In Advice, College, CTL by Courtney JaydeLeave a Comment

High school was interesting to say the least. In high school, everyone struggled to be at the top of the food chain, to be the motherfucking king of the jungle and have the masses cower at their feet.  We all dreamt of being part of that elite 1% of the student population that had the perfect clothes, the hottest boyfriends/girlfriends, and the most badass parties that made Project X look like a family barbeque.  But by the time the spring of senior year rolled around, all us with a somewhat decent GPA began to realize something:  Holy shit. In a few months we are going to college.  As we each made our separate plans to attend our choice colleges, the triviality of high school cliques faded into the background. We are going to COLLEGE. A magical place where your high school reputation means nothing and everyone has their own place where they fit in, right?
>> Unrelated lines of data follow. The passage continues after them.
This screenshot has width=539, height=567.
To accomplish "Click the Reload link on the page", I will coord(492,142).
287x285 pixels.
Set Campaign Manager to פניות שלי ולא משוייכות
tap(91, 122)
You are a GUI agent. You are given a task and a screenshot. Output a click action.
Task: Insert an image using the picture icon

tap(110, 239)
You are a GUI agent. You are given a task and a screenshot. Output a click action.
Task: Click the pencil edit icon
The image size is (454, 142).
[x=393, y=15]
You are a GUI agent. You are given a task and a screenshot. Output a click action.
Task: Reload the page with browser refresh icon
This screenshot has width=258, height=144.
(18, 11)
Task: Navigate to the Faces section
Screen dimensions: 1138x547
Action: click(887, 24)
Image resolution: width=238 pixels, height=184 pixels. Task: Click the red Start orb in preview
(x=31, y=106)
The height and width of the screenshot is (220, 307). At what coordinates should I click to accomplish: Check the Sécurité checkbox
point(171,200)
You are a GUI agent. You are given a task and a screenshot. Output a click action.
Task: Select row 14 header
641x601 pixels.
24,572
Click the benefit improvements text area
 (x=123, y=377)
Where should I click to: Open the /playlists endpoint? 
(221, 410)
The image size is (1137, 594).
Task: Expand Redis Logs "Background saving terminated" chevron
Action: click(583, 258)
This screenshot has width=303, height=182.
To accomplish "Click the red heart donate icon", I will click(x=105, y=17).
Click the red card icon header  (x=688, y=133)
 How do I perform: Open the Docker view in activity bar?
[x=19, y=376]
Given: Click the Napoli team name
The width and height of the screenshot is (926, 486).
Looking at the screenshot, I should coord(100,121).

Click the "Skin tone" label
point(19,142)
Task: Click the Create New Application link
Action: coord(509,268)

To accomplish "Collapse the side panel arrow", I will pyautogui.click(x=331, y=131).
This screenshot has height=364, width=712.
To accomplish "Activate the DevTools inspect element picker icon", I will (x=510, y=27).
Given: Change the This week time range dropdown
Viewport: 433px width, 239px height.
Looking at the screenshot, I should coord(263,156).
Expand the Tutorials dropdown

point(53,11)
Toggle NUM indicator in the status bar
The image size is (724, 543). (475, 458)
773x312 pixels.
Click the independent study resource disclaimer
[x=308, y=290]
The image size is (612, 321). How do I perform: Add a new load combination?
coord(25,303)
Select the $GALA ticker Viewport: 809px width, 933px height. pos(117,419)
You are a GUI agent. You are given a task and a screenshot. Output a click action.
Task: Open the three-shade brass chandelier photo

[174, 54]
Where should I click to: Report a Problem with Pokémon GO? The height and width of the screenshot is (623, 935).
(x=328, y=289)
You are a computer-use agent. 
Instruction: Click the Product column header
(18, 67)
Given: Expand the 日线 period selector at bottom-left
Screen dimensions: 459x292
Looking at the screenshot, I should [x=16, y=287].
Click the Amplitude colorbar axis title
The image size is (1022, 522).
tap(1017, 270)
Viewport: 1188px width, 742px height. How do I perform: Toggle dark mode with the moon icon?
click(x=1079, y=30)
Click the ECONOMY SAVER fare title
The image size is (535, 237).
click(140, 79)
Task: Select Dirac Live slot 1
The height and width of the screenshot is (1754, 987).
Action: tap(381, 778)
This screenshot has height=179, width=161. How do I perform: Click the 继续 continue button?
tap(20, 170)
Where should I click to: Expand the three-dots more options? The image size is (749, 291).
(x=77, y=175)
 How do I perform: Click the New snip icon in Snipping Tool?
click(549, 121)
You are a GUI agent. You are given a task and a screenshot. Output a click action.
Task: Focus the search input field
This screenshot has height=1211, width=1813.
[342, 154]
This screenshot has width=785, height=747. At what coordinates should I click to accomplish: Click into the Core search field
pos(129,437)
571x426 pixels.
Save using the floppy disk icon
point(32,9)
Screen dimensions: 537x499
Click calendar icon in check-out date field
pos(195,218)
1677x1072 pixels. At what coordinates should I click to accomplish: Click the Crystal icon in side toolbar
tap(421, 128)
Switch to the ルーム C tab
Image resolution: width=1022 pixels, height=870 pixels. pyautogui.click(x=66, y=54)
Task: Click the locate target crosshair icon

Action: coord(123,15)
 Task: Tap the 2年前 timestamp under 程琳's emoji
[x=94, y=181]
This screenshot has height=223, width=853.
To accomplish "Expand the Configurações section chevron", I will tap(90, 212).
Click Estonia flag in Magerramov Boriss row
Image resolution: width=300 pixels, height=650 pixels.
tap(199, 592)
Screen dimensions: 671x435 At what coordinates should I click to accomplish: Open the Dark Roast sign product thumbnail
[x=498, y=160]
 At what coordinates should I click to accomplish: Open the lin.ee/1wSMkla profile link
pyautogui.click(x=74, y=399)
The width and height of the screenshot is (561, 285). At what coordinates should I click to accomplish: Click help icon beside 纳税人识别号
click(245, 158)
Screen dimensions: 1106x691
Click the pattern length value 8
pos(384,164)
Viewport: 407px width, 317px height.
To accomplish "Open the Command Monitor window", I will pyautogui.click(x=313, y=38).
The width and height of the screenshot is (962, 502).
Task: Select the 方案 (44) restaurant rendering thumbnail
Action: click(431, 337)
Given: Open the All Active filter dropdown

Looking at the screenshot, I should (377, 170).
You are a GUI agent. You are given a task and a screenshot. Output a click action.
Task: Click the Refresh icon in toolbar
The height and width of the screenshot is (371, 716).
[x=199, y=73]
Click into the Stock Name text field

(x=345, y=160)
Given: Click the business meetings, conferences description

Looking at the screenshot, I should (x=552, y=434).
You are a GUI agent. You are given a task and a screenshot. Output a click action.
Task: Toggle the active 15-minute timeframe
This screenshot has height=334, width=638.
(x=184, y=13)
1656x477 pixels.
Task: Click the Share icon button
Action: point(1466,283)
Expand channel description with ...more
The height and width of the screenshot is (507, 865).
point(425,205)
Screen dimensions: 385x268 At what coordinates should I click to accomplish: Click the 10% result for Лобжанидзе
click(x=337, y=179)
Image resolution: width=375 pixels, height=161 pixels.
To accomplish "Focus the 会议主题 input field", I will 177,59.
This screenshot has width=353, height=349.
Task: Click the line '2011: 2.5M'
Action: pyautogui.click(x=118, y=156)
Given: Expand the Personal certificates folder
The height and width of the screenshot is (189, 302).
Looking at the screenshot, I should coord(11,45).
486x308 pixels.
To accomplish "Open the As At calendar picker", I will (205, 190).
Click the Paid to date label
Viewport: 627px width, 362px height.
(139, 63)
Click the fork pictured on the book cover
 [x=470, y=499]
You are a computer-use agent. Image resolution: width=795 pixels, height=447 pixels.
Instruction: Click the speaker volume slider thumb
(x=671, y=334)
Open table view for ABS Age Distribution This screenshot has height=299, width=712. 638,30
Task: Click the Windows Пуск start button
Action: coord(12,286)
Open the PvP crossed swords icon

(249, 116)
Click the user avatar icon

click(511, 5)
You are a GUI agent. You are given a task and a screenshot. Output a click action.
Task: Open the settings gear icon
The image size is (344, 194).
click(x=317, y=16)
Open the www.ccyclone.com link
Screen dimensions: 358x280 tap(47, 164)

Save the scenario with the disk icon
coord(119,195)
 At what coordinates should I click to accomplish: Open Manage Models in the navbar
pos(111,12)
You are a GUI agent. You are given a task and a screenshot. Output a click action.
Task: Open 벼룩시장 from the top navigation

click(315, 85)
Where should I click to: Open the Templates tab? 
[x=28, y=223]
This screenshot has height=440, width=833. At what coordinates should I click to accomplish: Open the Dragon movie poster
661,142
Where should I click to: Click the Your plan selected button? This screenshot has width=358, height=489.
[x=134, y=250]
WRONG. Fast forward two years and I’ve begun to realize that college is just like high school, but with richer friends, endless booze and more moral ambiguity. I still find myself trying to climb to the top of that food chain. I still want to be a motherfucking lioness. It doesn’t matter if you are a computer engineering nerd, an outdoor adventurer, or a hard partying Greek; the social hierarchy still exists. There’s always going to be that one kid in your respective clique that sits at the top of the food chain, kicking back drinking a beer and instilling fear into his or her lesser subjects.

I’ve realized that this is just the way life works. We are ultimately all just going to have to accept that this is how it is. We are essentially just animals, fighting to survive. Even after college is a fond and distant memory, we are going encounter these snooty fucking Alpha super-humans that just seem to get whatever they want, whenever they want by doing nothing.

So here is my advice to those of you that still aren’t happy with your lives and long to be that motherfucking lion. Grow some balls and change your situation. Challenge the king/queen of the jungle and rip out his/her throat. Just keep your claws sharp and your eyes alert, because I can guarantee that there will be another lion in training, lurking in the jungle waiting to pounce.